China's annual Ice and Snow Festival, with its fairy-tale ice sculptures, opened on Friday attracting throngs of tourists who shuffled carefully over the slippy ice and snow and dragged their children in sledges around the park.
This year the ice park spans 810,000 sq metres with 250,000 cubic metres of sculptured ice, harvested from the nearby frozen Songhua River, and lit up at night with colourful lights.
The sculptures, some a few-storeys-high, featured Chinese-style buildings and bridges, fairy-tale castles, towers and one fashioned after Beijing's Temple of Heaven. Several ice slides were built for children and adults around the park.
The festival's marketing vice director Sun Zemin told Reuters the average amount of people visiting the park daily has increased significantly to around 30,000 this year, and hotel rooms in the city booked out past Spring Festival in February.
"In 2018, the average number of people attending the park per day was around 18,500... So the overall number of people has close to doubled compared to previous years," he said.
Harbin is the capital city of China's most northern province Heilongjiang, which shares a border with Russia 3,000 kms long.
Over the New Year holidays, the festival park received over five times more visitors than a year ago at 163,200 people and generated 46.18 million yuan ($6.45 million) in income, nearly six times higher than a year ago, the provincial Heilongjiang TV station said.
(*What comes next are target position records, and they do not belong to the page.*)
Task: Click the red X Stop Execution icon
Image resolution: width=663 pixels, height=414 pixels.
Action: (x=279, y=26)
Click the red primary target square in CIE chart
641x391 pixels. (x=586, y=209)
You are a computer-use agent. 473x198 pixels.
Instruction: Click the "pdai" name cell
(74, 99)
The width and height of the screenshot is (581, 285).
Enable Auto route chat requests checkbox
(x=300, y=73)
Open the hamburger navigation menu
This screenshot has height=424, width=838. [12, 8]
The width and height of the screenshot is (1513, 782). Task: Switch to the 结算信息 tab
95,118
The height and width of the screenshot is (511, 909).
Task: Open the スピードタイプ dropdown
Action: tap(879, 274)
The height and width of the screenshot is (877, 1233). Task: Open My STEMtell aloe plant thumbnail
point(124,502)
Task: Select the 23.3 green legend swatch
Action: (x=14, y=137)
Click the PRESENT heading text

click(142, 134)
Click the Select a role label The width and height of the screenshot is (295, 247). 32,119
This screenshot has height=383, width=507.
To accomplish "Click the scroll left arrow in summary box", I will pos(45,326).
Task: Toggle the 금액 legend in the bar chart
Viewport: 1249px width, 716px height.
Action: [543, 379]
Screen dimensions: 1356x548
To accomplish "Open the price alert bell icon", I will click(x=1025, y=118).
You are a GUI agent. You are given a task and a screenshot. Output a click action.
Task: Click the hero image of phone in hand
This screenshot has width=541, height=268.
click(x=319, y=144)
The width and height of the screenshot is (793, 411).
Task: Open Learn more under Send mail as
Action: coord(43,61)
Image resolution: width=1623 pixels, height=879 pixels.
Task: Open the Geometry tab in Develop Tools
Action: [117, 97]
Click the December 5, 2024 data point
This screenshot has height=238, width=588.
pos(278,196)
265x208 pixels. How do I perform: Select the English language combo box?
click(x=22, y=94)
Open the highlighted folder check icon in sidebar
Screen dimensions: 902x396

That helped draw some 3.05 million tourists to the city during the same period, and Heilongjiang's culture and tourism department dubbed the tourist boom an "ice and snow miracle" in Harbin this winter.
"LITTLE POTATOES"
This year's winter has proven an important season for Harbin, as interest in the icy destination soared after social media posts showed many citizens from the warmer south flocking to the snowy city, seen as key in jumpstarting the "ice and snow" economy there.
The southern patrons, bundled up tightly to brave the sub-zero chill and many donning cute furry eared-hats, won themselves an endearing nickname from the locals, "Southern Little Potatoes".
Harbin has become an internet hit after "Southern Little Potatoes" turned into a trending topic on domestic social media, state media Xinhua said, citing Harbin's tourism bureau director Wang Hongxin.
"This is the first winter holiday since the pandemic restrictions were lifted, and everyone can't hold back," Long Ping, a 19-year-old college student said, adding that people wanted to go out and relax after a stressful few years of the COVID pandemic.
China lifted its strict COVID lockdown restrictions in December 2022 but many businesses especially those in the tourism sector took to a stuttering revival as people fell sick and travel was weak last winter.